There are cases where RCU callback needs to be bounced to a sleepable
context.  This is currently done by the RCU callback queueing a work
item, which can be cumbersome to write and confusing to read.

This patch introduces rcu_work, a workqueue work variant which gets
executed after a RCU grace period, and converts the open coded
bouncing in fs/aio and kernel/cgroup.

v2: Use rcu_barrier() instead of synchronize_rcu() to wait for
    completion of previously queued rcu callback as per Paul.

Signed-off-by: Tejun Heo <tj@kernel.org>
Cc: "Paul E. McKenney" <paulmck@linux.vnet.ibm.com>
Cc: Linus Torvalds <torvalds@linux-foundation.org>
---
 fs/aio.c                    | 21 +++++-------------
 include/linux/cgroup-defs.h |  2 +-
 include/linux/workqueue.h   | 38 +++++++++++++++++++++++++++++++
 kernel/cgroup/cgroup.c      | 21 ++++++------------
 kernel/workqueue.c          | 54 +++++++++++++++++++++++++++++++++++++++++++++
 5 files changed, 106 insertions(+), 30 deletions(-)

diff --git a/fs/aio.c b/fs/aio.c
index 6bcd3fb..88d7927 100644
--- a/fs/aio.c
+++ b/fs/aio.c
@@ -115,8 +115,7 @@ struct kioctx {
 	struct page		**ring_pages;
 	long			nr_pages;
 
-	struct rcu_head		free_rcu;
-	struct work_struct	free_work;	/* see free_ioctx() */
+	struct rcu_work		free_rwork;	/* see free_ioctx() */
 
 	/*
 	 * signals when all in-flight requests are done
@@ -592,13 +591,12 @@ static int kiocb_cancel(struct aio_kiocb *kiocb)
 /*
  * free_ioctx() should be RCU delayed to synchronize against the RCU
  * protected lookup_ioctx() and also needs process context to call
- * aio_free_ring(), so the double bouncing through kioctx->free_rcu and
- * ->free_work.
+ * aio_free_ring().  Use rcu_work.
  */
 static void free_ioctx(struct work_struct *work)
 {
-	struct kioctx *ctx = container_of(work, struct kioctx, free_work);
-
+	struct kioctx *ctx = container_of(to_rcu_work(work), struct kioctx,
+					  free_rwork);
 	pr_debug("freeing %p\n", ctx);
 
 	aio_free_ring(ctx);
@@ -608,14 +606,6 @@ static void free_ioctx(struct work_struct *work)
 	kmem_cache_free(kioctx_cachep, ctx);
 }
 
-static void free_ioctx_rcufn(struct rcu_head *head)

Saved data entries
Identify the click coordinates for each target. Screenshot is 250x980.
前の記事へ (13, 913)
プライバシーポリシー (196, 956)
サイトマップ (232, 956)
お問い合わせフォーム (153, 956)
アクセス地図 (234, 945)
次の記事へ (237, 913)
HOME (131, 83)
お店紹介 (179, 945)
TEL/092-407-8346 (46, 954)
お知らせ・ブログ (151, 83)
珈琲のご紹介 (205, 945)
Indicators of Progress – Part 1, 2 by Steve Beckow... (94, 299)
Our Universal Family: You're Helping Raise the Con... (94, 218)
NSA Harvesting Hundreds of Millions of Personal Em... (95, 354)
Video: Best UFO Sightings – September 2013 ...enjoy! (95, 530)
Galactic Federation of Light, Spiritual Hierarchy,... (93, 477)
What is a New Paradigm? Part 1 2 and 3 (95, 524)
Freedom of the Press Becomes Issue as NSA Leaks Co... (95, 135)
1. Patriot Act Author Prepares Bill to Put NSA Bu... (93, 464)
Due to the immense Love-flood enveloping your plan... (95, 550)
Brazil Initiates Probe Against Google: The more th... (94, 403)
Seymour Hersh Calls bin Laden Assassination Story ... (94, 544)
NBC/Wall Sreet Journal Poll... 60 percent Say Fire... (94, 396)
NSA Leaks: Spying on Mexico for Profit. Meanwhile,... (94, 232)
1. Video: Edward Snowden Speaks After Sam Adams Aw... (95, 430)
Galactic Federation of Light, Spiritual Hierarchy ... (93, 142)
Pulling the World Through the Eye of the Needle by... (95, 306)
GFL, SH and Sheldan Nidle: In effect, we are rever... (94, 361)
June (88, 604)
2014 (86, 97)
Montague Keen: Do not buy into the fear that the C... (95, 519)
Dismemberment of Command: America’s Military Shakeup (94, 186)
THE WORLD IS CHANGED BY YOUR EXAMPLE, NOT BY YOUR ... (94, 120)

> **Written problem**
Please state what rcu_work is, according to the kernel patch above.

> **Output for this exercise**
It is a workqueue work variant that gets executed after an RCU grace period.